Seit gut einem Jahr ist das Experiment – oder die Performance – vorbei. „Inzwischen erlauben wir uns wieder etwas mehr Planung, sonst wäre so etwas wie das in Wien nicht möglich“, sagt Maya Gelfman. „Sonst wären wir jetzt auch nicht in Wien.“ Wie es weitergeht? „Der Van wartet in Orlando auf uns“, sagt Avidan. Und rote Fäden werden wohl in Zukunft noch an vielen Orten auftauchen.

Auf einen Blick

Maya Gelfman (40) und Roie Avidan (42) sind mit ihrem Kunstprojekt „Mind the Heart“ international bekannt geworden. Auf Einladung der Galerie AG 18 sind sie den September über in Wien.

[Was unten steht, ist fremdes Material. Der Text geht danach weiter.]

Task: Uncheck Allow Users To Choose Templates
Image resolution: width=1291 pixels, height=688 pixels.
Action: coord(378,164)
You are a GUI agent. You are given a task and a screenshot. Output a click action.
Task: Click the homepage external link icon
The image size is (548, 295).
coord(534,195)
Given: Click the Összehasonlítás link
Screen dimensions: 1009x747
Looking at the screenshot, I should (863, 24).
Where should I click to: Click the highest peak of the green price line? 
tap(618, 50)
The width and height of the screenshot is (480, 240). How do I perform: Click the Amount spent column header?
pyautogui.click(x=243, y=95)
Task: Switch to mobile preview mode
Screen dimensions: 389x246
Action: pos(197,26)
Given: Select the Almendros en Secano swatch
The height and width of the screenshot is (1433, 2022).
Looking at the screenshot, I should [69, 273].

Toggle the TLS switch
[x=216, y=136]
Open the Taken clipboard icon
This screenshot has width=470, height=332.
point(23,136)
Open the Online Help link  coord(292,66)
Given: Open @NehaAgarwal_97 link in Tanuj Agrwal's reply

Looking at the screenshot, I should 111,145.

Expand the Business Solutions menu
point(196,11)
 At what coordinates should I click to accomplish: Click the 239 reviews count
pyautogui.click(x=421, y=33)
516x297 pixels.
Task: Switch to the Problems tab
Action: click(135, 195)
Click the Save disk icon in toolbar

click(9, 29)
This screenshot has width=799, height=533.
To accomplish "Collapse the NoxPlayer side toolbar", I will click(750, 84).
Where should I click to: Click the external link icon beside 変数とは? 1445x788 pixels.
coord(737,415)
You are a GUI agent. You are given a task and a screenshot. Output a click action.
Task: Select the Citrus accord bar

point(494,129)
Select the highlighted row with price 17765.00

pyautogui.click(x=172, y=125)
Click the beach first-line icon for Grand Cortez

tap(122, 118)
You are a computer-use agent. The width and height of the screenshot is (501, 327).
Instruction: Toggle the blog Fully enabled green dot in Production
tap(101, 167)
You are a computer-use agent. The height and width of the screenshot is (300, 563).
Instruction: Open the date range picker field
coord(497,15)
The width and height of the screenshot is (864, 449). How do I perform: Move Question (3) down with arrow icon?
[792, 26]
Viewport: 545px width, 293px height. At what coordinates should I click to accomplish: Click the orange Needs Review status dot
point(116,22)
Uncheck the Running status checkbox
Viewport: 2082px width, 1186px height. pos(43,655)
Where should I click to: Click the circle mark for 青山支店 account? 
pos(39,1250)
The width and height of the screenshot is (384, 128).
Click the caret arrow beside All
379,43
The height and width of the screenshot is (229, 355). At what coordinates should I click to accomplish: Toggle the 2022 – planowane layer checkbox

Neben der Nordbrücke, bei der sie schon eine Wand gestaltet haben, sind zahlreiche Aktionen geplant, unter anderem in Magda's Hotel. Zudem erhalten Wiener rote Herzen, um ihrerseits Orte zu markieren. Die Soloausstellung „form, re-form“ von Maya Gelfman in der Galerie in der Annagasse 18 wurde am Donnerstag eröffnet. Mehr unter ag18.at.